Prudential Financial Inc. and MetLife Inc. led gains in financial stocks, increasing more than 2.3 percent. Protective Life Corp. surged 18 percent after Dai-ichi Life Insurance Co. agreed to buy the life insurer for $5.7 billion. Coach Inc. declined 2.6 percent after its rating was downgraded by Sterne, Agee & Leach Inc.

The Standard & Poor’s 500 Index gained 0.2 percent to 1,927.88 at 4 p.m. in New York, reaching an all-time high. The Dow Jones Industrial Average gained 15.19 points, or less than 0.1 percent, to 16,737.53 after climbing to a record on June 2. The Nasdaq Composite Index added 0.4 percent. About 5 billion shares changed hands Wednesday on U.S. exchanges, 20 percent below the three-month average.

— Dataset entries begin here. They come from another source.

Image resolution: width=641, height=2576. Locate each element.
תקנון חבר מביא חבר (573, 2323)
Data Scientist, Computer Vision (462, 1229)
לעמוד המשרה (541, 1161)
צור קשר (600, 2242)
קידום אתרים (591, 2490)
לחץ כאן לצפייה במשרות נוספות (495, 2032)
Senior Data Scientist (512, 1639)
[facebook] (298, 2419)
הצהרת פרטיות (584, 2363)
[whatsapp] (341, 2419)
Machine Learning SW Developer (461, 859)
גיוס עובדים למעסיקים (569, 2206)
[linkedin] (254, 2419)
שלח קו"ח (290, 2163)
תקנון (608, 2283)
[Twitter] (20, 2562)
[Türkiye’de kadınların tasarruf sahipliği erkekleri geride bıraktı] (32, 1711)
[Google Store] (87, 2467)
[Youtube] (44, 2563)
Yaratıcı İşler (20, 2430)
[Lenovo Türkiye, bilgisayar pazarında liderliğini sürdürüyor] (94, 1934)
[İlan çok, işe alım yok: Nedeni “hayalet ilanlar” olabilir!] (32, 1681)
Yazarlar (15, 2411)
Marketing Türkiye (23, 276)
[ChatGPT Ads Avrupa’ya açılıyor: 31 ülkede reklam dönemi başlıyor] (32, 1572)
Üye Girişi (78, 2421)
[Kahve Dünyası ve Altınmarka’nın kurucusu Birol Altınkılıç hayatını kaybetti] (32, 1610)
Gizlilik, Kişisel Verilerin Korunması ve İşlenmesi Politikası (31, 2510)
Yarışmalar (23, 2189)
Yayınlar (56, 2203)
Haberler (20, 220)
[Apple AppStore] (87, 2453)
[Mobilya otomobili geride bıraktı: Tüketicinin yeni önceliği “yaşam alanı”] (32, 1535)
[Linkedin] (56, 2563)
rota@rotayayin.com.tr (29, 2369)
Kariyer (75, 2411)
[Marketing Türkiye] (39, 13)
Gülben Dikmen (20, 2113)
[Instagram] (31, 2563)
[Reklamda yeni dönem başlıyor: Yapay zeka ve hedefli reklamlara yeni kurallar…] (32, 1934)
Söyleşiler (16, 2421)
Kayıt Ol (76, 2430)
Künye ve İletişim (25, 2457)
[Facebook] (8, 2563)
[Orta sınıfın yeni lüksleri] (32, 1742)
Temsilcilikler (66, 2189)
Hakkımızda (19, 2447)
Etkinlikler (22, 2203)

“The market is positioning ahead of the events later this week,” Michael James, a Los Angeles-based managing director of equity trading at Wedbush Securities Inc., said in a phone interview. “We’re just marking time until we get to the real market-moving decisions, which are going to be from the ECB tomorrow, and the jobs data on Friday.”

Service industries expanded in May at the fastest pace in nine months as orders picked up, according to the Institute for Supply Management’s non-manufacturing index Wednesday, indicating improving sales will help the U.S. economy strengthen.

The data offset a private report on payrolls indicating companies in the U.S. added fewer jobs than forecast in May, a sign of uneven progress in the labor market. The result comes ahead of the Labor Department’s data on employment on June 6. That may show private payrolls, which exclude government agencies, increased 210,000 in May after a 273,000 gain in the month prior, according to the median estimate in a Bloomberg survey.

The Federal Reserve said in its Beige Book business survey Wednesday that the economy expanded at a modest to moderate pace last month as auto sales led household spending and the labor market improved. The survey, released two weeks before policy makers meet in Washington, supports Fed Chairwoman Janet Yellen’s view that the economy is rebounding from a 1 percent contraction in the first quarter caused largely by harsh winter weather.

Fed officials are watching the labor market as they move to complete their bond-purchase program late this year and start considering the timing of the first interest-rate increase since 2006. Central-bank stimulus has helped propel the S&P 500 higher by as much as 185 percent from its bear-market low in March 2009.

“The economy is in a good position where it’s not so buoyant that the Fed has got to withdraw its support quickly, and not so weak that they have to worry about further weakening,” said Patrick Spencer, London-based head of equity sales at Robert W. Baird & Co., which oversees more than $100 billion.

Investors are also watching data from Europe before a meeting of central bank policy makers. Euro-area economic growth slowed in the first quarter, while a separate report showed services expanded last month at the strongest pace in three years.

The reports emphasize the challenges facing ECB President Mario Draghi as he tries to rekindle the economy and prevent deflation. The ECB’s Governing Council meets in Frankfurt on Thursday, where it will probably lower its economic forecasts and add stimulus.

The S&P 500 has rebounded 6.2 percent since its two-month low in April.